BigQuery is Google's incredibly fast, secure, and surprisingly inexpensive data warehouse, but there are ways to make it even faster, cheaper, and more secure. 

Here are some examples of what you will learn in this course:

  • BigQuery can process billions of rows in seconds, but only if you break the rules of relational database design.
  • If you are analyzing relatively small amounts of data, then your queries won’t cost very much, but if you regularly analyze huge datasets, then your costs can add up quickly. However, with a few adjustments to how you store your data in BigQuery, you can run queries for a fraction of the cost.
  • To give you the flexibility to implement fine-grained security, BigQuery has several layers of access control capabilities, but they can be confusing, so I’ll show you which ones to use to meet your organization’s requirements.

This is a hands-on course where you can follow along with the demos using your own Google Cloud account or a trial account.

Learning Objectives

  • Reduce your BigQuery costs by reducing the amount of data processed by your queries
  • Create, load, and query partitioned tables for daily time-series data
  • Speed up your queries by using denormalized data structures, with or without nested repeated fields
  • Implement fine-grained access control using roles and authorized views

Intended Audience

  • Database administrators
  • Anyone who wants to learn how to get the most out of Google BigQuery

Prerequisites

To get the most out of this course, you should already have some experience with BigQuery. If you don’t, then please take Introduction to Google BigQuery first.

Resources

The GitHub repository for this course can be found at https://github.com/cloudacademy/optimizing-bigquery/.

Transcript

In the last lesson, I showed you how you could break your data into tables to limit how much data your queries process. But that seems kind of awkward, doesn’t it? There are, in fact, quite a few disadvantages to this approach. First, you have to get your data into all of these tables somehow, probably by writing a program. Second, the more tables there are in your query, the worse your query performance is. And third, you can’t reference more than 1,000 tables in a single query. You might think you’re not likely to ever hit that limit, but it’s not as unlikely as it sounds. If you collect a lot of data every day, then you may want to have a separate table for every day. Then if you had 3 years worth of data, that would be more than 1,000 tables.

BigQuery has a solution for this called partitioned tables. The way it works is you put all of your data in one table, but in a separate partition for every day. Then you can limit your queries to particular days and it won’t scan the rest of the table.

Of course, you still have the challenge of how to divide your data into the right partitions, just like you would with dividing your data into separate files with the other approach. If you’re starting fresh and want to stream new data into a table every day, then it’s very easy. You can create an ingestion-time partitioned table, and when you stream or upload data to it, BigQuery will automatically put it in the partition for that day. It also creates a pseudo-column called _PARTITIONTIME that contains the date for each data record.

It wouldn’t be very useful to upload our existing data to an ingestion-time partitioned table, though, because all of the data would go into today’s partition regardless of what date was in each record.

# EXERCISE 1
Which lines of the records below contain the string "resolution"? Gather every such line in full.

[Records from a data source]

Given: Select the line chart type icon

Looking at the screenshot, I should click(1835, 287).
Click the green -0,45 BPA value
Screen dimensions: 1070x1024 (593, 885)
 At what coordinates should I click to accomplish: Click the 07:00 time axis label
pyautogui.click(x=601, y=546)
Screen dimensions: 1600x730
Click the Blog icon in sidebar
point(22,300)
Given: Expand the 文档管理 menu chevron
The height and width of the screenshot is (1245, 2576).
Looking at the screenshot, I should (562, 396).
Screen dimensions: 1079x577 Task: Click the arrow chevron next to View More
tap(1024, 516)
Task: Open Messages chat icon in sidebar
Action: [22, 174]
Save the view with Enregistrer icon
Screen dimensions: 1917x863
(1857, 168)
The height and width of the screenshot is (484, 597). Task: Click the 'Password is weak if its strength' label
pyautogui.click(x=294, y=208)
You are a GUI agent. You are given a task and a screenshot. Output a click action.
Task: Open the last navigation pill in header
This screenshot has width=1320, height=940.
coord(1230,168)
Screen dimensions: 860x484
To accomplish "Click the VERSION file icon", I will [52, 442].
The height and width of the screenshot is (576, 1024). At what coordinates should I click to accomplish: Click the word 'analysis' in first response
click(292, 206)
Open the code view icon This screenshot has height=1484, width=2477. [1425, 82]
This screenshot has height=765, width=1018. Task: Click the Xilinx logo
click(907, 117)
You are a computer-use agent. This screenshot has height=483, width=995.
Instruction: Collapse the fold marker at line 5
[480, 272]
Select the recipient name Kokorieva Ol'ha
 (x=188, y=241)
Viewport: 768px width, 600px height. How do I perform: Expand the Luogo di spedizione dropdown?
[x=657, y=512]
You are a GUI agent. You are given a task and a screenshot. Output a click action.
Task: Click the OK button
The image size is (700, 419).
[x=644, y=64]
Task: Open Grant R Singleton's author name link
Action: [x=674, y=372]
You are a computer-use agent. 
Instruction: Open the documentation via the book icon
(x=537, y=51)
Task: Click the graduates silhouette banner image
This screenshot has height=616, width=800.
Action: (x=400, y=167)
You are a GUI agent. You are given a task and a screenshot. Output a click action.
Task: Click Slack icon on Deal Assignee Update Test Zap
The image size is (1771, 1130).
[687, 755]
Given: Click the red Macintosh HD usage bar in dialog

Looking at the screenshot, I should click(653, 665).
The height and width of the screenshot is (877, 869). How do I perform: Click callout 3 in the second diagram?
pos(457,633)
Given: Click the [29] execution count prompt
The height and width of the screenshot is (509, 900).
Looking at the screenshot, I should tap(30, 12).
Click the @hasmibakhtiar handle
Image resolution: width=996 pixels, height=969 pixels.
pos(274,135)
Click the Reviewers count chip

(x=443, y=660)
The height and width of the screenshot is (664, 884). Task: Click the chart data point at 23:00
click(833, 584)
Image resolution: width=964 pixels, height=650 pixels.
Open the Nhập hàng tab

# EXERCISE 2
Could you write out the part of the BigQuery course page that opens with "Of course, you" and closes with "each data record.", substituting "virtual column" for "pseudo-column"?

# WRITTEN ANSWER 1
Image resolution: width=996 pixels, height=969 pixels.
Image resolution: width=964 pixels, height=650 pixels.

# WRITTEN ANSWER 2
Of course, you still have the challenge of how to divide your data into the right partitions, just like you would with dividing your data into separate files with the other approach. If you’re starting fresh and want to stream new data into a table every day, then it’s very easy. You can create an ingestion-time partitioned table, and when you stream or upload data to it, BigQuery will automatically put it in the partition for that day. It also creates a virtual column called _PARTITIONTIME that contains the date for each data record.